Forest Health

The California of Resource Conservation Districts (CARCD) is the lead partner on a $10 million USDA Regional Conservation Partnership Program (RCPP) project to address the state's tree mortality crisis in the Pacific Southwest.

California is facing an unprecedented tree mortality crisis brought on by prolonged periods of drought, extreme heat, a century of fire suppression, high tree densities, and infestations of bark beetles. Since 2010, estimates show that 129 million trees have died throughout the state and 85% of the mortality is in the Sierra Nevada Mountains and foothills.

In 2017, CARCD worked with over 35 partners in state, county, and local government (including RCDs), private industry, and non-profits to submit an RCPP proposal to remove dead and dying trees in the 10 county tree mortality area.

Through the $10 million RCPP award, RCDs will assist landowners in creating conservation plans, organizing local work days, coordinating with local task forces, and developing appropriate solutions at a local level.
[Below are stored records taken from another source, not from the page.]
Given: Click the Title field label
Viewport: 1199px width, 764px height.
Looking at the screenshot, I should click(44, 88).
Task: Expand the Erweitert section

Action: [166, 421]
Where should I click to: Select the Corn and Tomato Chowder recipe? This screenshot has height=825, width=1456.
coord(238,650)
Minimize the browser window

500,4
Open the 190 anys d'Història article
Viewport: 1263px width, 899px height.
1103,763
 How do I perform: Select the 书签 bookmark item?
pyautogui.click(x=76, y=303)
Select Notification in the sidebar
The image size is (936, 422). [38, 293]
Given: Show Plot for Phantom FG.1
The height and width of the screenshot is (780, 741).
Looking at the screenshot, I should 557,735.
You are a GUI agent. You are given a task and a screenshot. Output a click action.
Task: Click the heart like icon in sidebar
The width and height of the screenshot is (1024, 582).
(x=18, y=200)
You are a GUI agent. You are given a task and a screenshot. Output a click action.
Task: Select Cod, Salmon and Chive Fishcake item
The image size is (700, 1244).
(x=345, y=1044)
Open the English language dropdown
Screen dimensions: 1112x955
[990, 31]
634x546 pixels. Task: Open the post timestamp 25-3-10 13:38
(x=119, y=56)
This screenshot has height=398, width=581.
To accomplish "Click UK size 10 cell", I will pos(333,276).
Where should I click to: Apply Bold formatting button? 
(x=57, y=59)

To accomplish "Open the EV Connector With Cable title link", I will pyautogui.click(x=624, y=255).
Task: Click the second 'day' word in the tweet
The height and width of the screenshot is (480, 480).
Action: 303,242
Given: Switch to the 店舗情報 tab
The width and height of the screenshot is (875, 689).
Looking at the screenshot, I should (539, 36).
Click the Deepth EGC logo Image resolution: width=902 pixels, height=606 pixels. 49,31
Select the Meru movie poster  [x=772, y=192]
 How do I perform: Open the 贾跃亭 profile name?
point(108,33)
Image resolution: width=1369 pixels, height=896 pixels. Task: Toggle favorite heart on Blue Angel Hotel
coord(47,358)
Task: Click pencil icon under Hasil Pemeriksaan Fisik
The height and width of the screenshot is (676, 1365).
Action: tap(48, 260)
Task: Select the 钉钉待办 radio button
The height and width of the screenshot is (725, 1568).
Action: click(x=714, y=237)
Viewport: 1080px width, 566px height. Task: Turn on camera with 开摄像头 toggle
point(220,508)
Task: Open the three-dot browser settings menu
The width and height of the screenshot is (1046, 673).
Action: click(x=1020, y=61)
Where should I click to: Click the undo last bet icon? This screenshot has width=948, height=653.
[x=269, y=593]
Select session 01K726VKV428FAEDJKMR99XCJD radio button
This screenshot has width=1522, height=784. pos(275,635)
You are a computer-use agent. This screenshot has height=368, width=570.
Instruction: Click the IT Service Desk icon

The program will bring much needed support, technical assistance, and resources to landowners in the Sierras that have had little to no capacity to remove dead and dying trees from their properties.

The partners in this project have committed over $282 million in match funding, which will translate into a significant investment of public and private dollars into the 10 county tree mortality area. The partnership will help educate citizens and agencies about proper forest management and build an awareness of the need for resources for forest management into the future.

If you are a landowner or land manager in the Sierra Nevada region and are interested in finding out how this project could help you deal with dead and dying trees on your property, please contact us today.

In addition to the RCPP contract, CARCD is also contracted with the US Forest Service for the Emergency Forest Restoration Program in which landowners apply to the Federal Government for funding for forest plans after a fire. The Forest Service contracts with CARCD to provide those services locally and CARCD contracts with local RCDs or contractors to do the work.